The statement cited three peer-reviewed studies in support of the schedule, including work in Safety Science, the International Journal of Environmental Research and Public Health, and the Journal of Occupational and Environmental Medicine, finding improvements in sleep, fatigue, and physiological health markers among personnel transitioning from 24/48 to 48/96 schedules.

What the employees say
A letter circulated by district employees during the week of April 23, distributed anonymously and shared on Facebook, framed the situation differently. The letter said the decision was made “without meaningful communication or input from the crews who serve you daily” and described the schedule as unsustainable in a high call-volume system. It warned that “more than half of the current staff may have no choice but to leave,” and that the result could be a service staffed largely by personnel from outside the community.

The employee letter also tied the dispute to the 0.5% sales tax voters approved in April 2025, arguing the schedule change is “not the future that was promised when the tax increase was passed.”

The two statements directly conflict on whether employees were consulted and whether they support the schedule. The District’s account of an April 13–15 employee vote, with 75% in favor, is the most specific factual claim available on that question and is the one tonight’s meeting is most likely to revisit.

Closed session
The agenda lists a closed session under “Section 610.021 [3][13] RSMo.” Those subsections of Missouri’s Sunshine Law authorize a public governmental body to close meetings, records, and votes related to:

§ 610.021(3): “Hiring, firing, disciplining or promoting of particular employees by a public governmental body when personal information about the employee is discussed or recorded.” The statute defines “personal information” as “information relating to the performance or merit of individual employees.”
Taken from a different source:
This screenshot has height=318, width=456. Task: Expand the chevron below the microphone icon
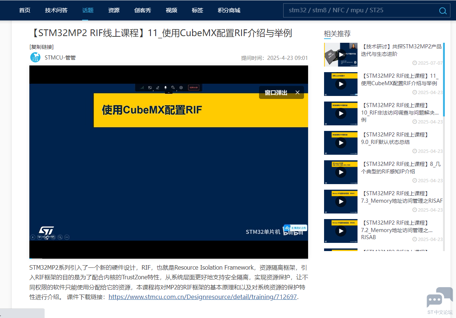[x=169, y=93]
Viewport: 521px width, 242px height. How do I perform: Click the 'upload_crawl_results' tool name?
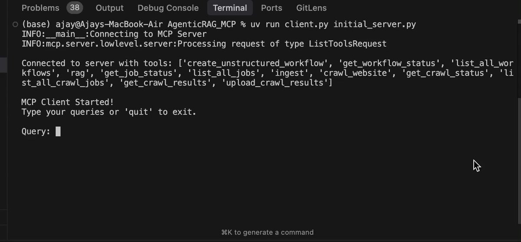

§ 610.021(13): “Individually identifiable personnel records, performance ratings or records pertaining to employees or applicants for employment, except that this exemption shall not apply to the names, positions, salaries and lengths of service of officers and employees of public agencies once they are employed as such.”

Subsection (3) also requires that any final vote to hire, fire, promote, or discipline an employee be made public, with a record of how each member voted, within 72 hours of the close of the meeting. The affected employee is entitled to notice during that 72-hour window before the vote is released.
Missouri law requires that any vote to close a meeting cite the specific statutory subsection by number, and § 610.022 limits closed-session discussion to the subjects authorized by the cited exceptions.

The connection between the closed session and the new business items is also not stated on the agenda. Closed sessions under § 610.021(3) and (13) are limited to personnel matters involving particular employees, and § 610.022 requires that closed-session discussion stay within the bounds of the cited exceptions. Whether the “Schedule” item — which on its face concerns a policy decision rather than an individual personnel action — is properly a subject for closed session is a question the agenda alone does not resolve.

Background
The Board announced earlier this year that the District’s contract with Samaritan Hospital terminates at midnight June 30, 2026. Under the prior model, ambulance personnel also assisted in the hospital emergency department; the District said time studies showed roughly 40% of staff time went to ED duties on top of EMS responsibilities, prompting development of a fatigue policy.

Board leadership
The Macon County Ambulance District Board of Directors is led by President Jimmy Maloney. Board members are Nick Bloomberg, Jeff Stacy, Melanie Thurnau, and Bob Couch. Chris Boggus serves as ambulance director.

The meeting is open to the public until the board votes to enter closed session.